2007年12月29日土曜日

動かない製品

問題のプロジェクトは、違う見方をすればモデルプロジェクトでした。当時持っていた製品を全て使っていたからです。中でもSCMの最適エンジンとしての製品に、周りの目が集まるプロジェクトでもありました。

だから、失敗する訳にはいきません。ドイツの開発部隊との連携が必要になります。
当時のその製品は、とても使えたものではありませんでした。Version1.0は、ドイツのある顧客のニーズのみを搭載したものだったからです。こうなると、お客様の業務プロセスで使えるように開発させなければなりません。ところが、日本はドイツに取っては小さな存在でしかありませんでした。

日本に目を向けさせないといけません。
早速、顧客仕様をまとめて開発の優先をあげなければなりません。しかし、お客様はドイツの開発者に何をどう伝えてよいのか、分かるはずもありません。

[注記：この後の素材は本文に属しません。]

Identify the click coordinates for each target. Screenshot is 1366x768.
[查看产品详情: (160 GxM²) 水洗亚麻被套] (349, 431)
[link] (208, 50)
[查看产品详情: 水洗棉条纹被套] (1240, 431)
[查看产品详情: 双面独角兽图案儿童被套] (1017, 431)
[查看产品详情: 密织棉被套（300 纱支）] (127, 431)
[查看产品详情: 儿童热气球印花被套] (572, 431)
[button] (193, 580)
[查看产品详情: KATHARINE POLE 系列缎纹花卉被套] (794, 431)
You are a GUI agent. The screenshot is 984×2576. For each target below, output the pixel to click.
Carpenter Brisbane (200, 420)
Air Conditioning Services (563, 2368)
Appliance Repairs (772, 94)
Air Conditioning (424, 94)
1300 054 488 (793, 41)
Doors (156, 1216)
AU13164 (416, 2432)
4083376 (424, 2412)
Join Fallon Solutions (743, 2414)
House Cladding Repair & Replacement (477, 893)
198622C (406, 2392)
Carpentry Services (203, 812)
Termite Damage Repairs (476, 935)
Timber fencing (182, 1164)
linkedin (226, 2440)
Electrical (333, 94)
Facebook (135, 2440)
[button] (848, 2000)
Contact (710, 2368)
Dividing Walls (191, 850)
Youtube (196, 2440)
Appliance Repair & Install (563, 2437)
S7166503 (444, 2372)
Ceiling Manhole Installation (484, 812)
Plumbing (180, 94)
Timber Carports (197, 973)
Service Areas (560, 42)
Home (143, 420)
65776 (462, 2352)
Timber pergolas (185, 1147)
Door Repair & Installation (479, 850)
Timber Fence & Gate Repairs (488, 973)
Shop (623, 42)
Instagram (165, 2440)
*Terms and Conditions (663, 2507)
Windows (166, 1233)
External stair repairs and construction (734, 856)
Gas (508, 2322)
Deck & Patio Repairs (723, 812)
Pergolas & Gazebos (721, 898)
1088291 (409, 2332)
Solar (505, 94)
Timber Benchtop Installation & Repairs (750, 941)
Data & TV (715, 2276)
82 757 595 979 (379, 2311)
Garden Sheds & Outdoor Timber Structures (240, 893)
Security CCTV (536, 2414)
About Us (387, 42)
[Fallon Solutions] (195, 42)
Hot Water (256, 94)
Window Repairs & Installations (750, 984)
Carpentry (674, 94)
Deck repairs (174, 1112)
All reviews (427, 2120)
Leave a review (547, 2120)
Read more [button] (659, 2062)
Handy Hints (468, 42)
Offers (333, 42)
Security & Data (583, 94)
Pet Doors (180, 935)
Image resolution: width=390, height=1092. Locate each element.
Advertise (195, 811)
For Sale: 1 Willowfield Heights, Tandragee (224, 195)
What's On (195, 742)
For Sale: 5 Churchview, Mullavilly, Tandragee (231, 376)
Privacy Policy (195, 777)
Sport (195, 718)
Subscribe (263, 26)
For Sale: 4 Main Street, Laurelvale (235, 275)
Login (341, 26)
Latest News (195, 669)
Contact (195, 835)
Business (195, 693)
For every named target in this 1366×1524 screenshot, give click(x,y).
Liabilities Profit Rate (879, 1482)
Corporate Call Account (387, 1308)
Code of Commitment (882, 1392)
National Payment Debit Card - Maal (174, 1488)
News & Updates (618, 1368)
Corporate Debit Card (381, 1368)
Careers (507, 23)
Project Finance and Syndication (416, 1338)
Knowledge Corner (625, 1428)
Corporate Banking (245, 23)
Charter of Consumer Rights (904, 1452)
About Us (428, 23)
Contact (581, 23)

変わって、我々が仕様を作り、日本の社長・副社長からエスカレーションを何度も繰り返しました。
事態は進みません。そこで、とうとうお客様と一緒にドイツに乗り込む形をとるしかなくなりました。

プロジェクト開始時には想定してなかった問題です。でもどうにか、顧客の要望は反映されました。
Version2.0は、ドイツの1顧客の機能+日本のお客様の仕様+アメルカのコルゲート社の仕様を合わせたものとして、出荷されました。1社が3社になっただけで、またあちこちで問題続出です。

この経験の通じて、国やそのほかの用件で品質管理の質がかなり違うということが分かりました。
日本が世界一厳しくまた、当たり前のレヴェルなのです。

ともあれ、この製品の問題で、ドイツの開発の品質管理が強化されたのは、最下と言えるでしょう。

このような場合、先ず我々が顧客仕様を持ってドイツに行き、品質を確かめてから売るようにすることも、
忘れてはなりません。

大変な目に会いましたが、収穫もありました。日本は、もっとグローバルに協力関係を作らねばなりませんでした。